To the Editor. Recognition of people's sexual and reproductive health needs has gradually increased. Accepting the notion that sexual health is part of an individual's reproductive health that includes healthy sexual development, free from illness, disease, disability, and violence, are crucial. With the world population expected to reach 8.9 billion in the year 2050,1 sexual and reproductive ill-health continue to affect women and adolescents, especially in developing countries.2 Every year, more than 120 million couples have an unmet need for contraception, 80 million women have unintended pregnancies (45 million of which end in abortion), more than half a million women die from complications associated with pregnancy, childbirth, and the postpartum period, and 340 million people acquire new gonorrhea, syphilis, chlamydia, or trichomonas infections.2 Other pressing issues such as incest, HIV/AIDS, sexual coercion, sexual abuse, and gender-based violence certainly need greater attention from medical professionals, including pharmacists.
Notably, pharmacists have the advantage over other health care professionals in that they have easier access to the public. In the provision of pharmaceutical care, sexual and reproductive health care undeniably constitutes a huge portion of a pharmacists’ daily practice, especially in the primary care setting such as a community pharmacy outlet or government-owned health care clinics. Pharmacists have the professional and social responsibility to educate the public on sexual/reproductive health matters, as well as contributing to treatment and prevention of sexually transmitted infections (STI) and HIV/AIDS, unplanned pregnancies (especially among the young), menopausal women, abortion, and sexual violence.
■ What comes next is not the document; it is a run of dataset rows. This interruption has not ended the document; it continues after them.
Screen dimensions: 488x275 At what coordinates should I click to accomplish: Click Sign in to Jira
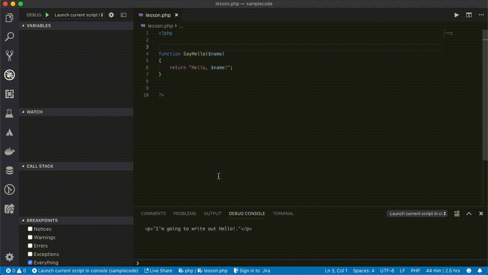(252, 270)
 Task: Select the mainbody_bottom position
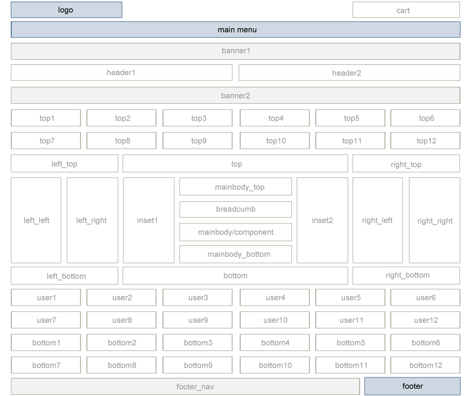pos(236,254)

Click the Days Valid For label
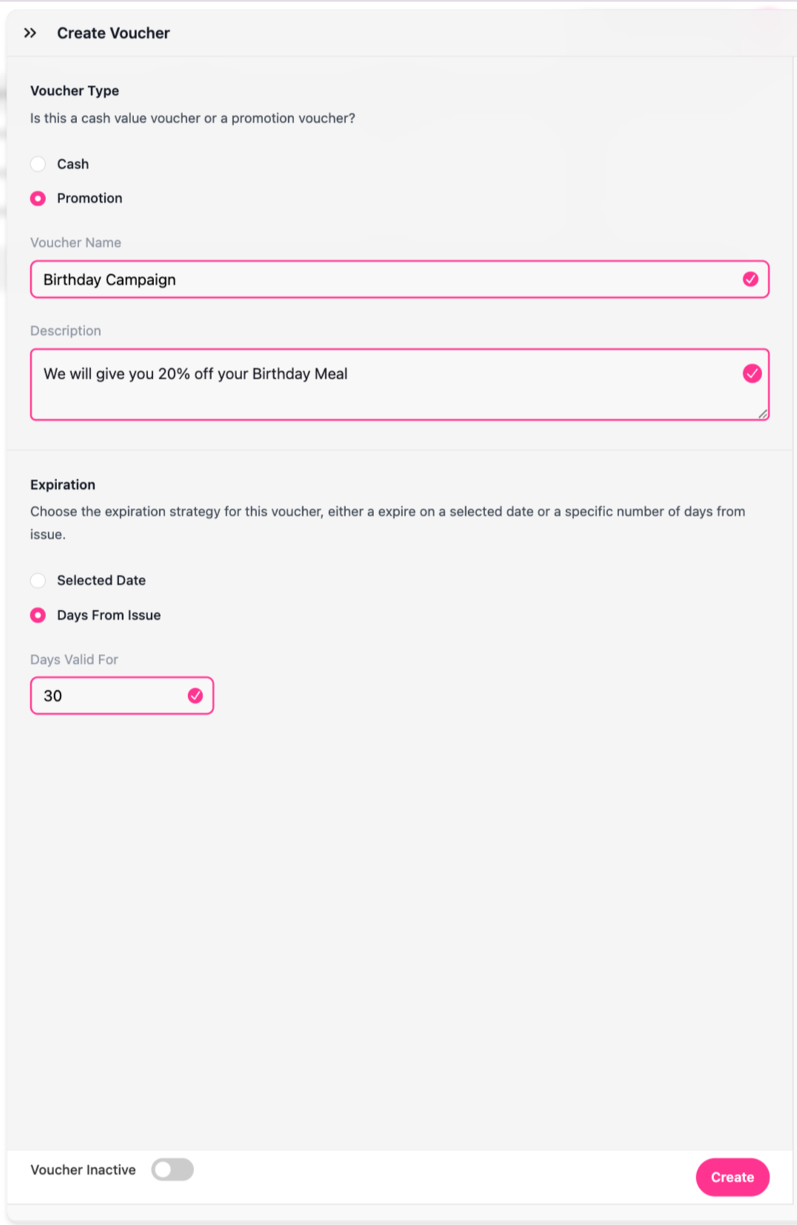pos(74,659)
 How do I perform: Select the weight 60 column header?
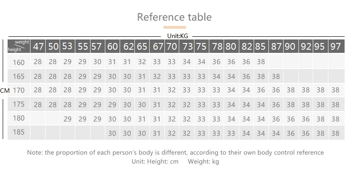[112, 46]
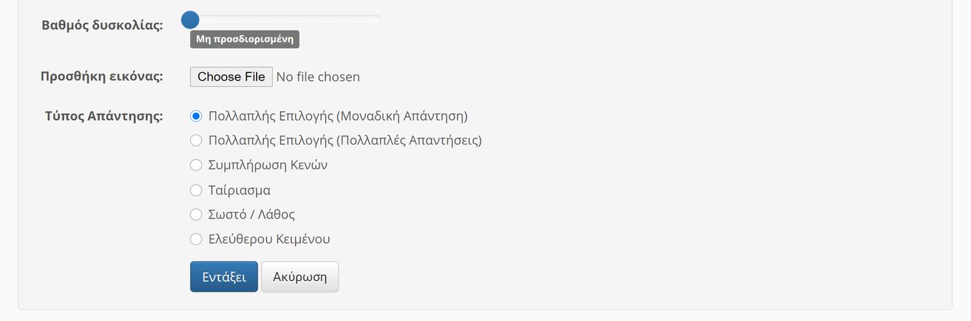
Task: Select the Πολλαπλής Επιλογής (Μοναδική Απάντηση) radio button
Action: pyautogui.click(x=196, y=116)
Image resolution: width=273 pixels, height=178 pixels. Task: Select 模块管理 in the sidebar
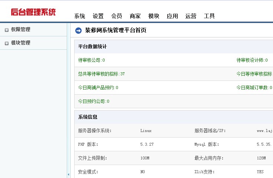coord(21,43)
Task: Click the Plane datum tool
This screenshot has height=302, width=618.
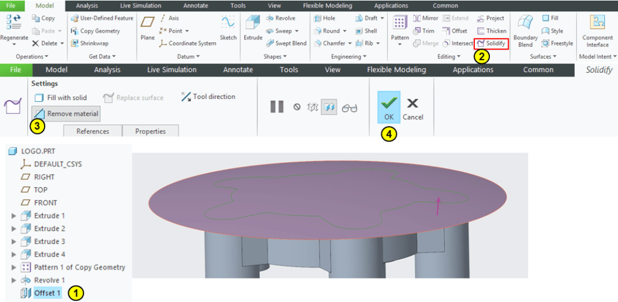Action: [147, 28]
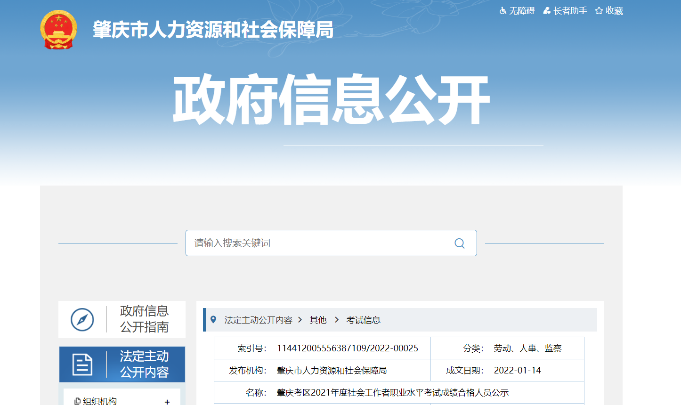Click the 长者助手 elder helper icon
681x405 pixels.
point(547,11)
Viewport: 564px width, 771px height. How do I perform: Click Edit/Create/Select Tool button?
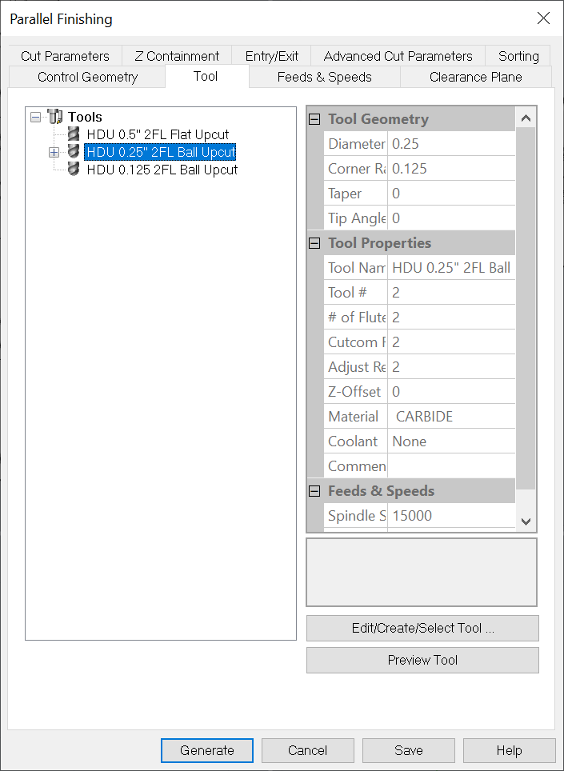pyautogui.click(x=422, y=628)
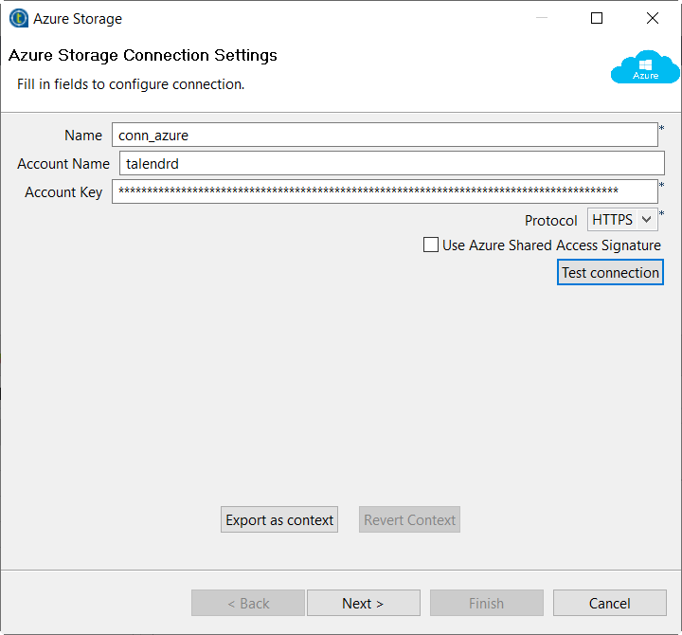Screen dimensions: 682x635
Task: Click the Back button
Action: tap(248, 604)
There is growing evidence that pharmacists are capable of providing sexual and reproductive health care. Pharmacists have been included in various sexual health care programs that include empowering pharmacists to provide progesterone depot injection (Washington State project). Administration of subcutaneous depot medroxyprogesterone acetate (DMPA-SC) by pharmacists in a pharmacy setting was found to be feasible.3,4 Continuation rates and patient satisfaction with DMPA-SC and the pharmacy setting were comparable to those who received DMPA-SC in a family planning clinic. Meanwhile, women who went to a pharmacy had more rapid access to emergency hormonal contraception compared to those who chose to attend a clinical service.5 Also, Chlamydia screening for patients seeking emergency hormonal contraception at pharmacies is warranted.6
Despite these concerted efforts by our colleagues to make our presence felt in sexual and reproductive health care, are pharmacists truly ready to be sexual/reproductive health educators? Are we trained adequately? What are the attitudes and competency levels of pharmacists worldwide to provide pharmaceutical care in this delicate and personal area of care? How well do our young pharmacists cope when they attend to patients who complain about their sexual dysfunction problems, especially in developing countries where sex remains taboo? Are we prepared to practice evidence-based medicine in this sensitive area, knowing that the market is flooded with various herbal and supplement products enticing the public, claiming to be able to boost sexual drive or performance?
In my opinion, sexual and reproductive health topics are neglected in many pharmacy degree programs. I do think we need to reexamine the curriculum to determine whether it has addressed these issues sufficiently. Our graduates must be trained properly and possess the skills to care for the unmet needs of the public in this sensitive area. Establishment of sexual/reproductive education programs and sexual health clinics that incorporate pharmacists as educators should be considered. This is especially true in developing countries where pressing issues such as unplanned pregnancies and HIV transmissions among adolescents are increasing at an alarming rate.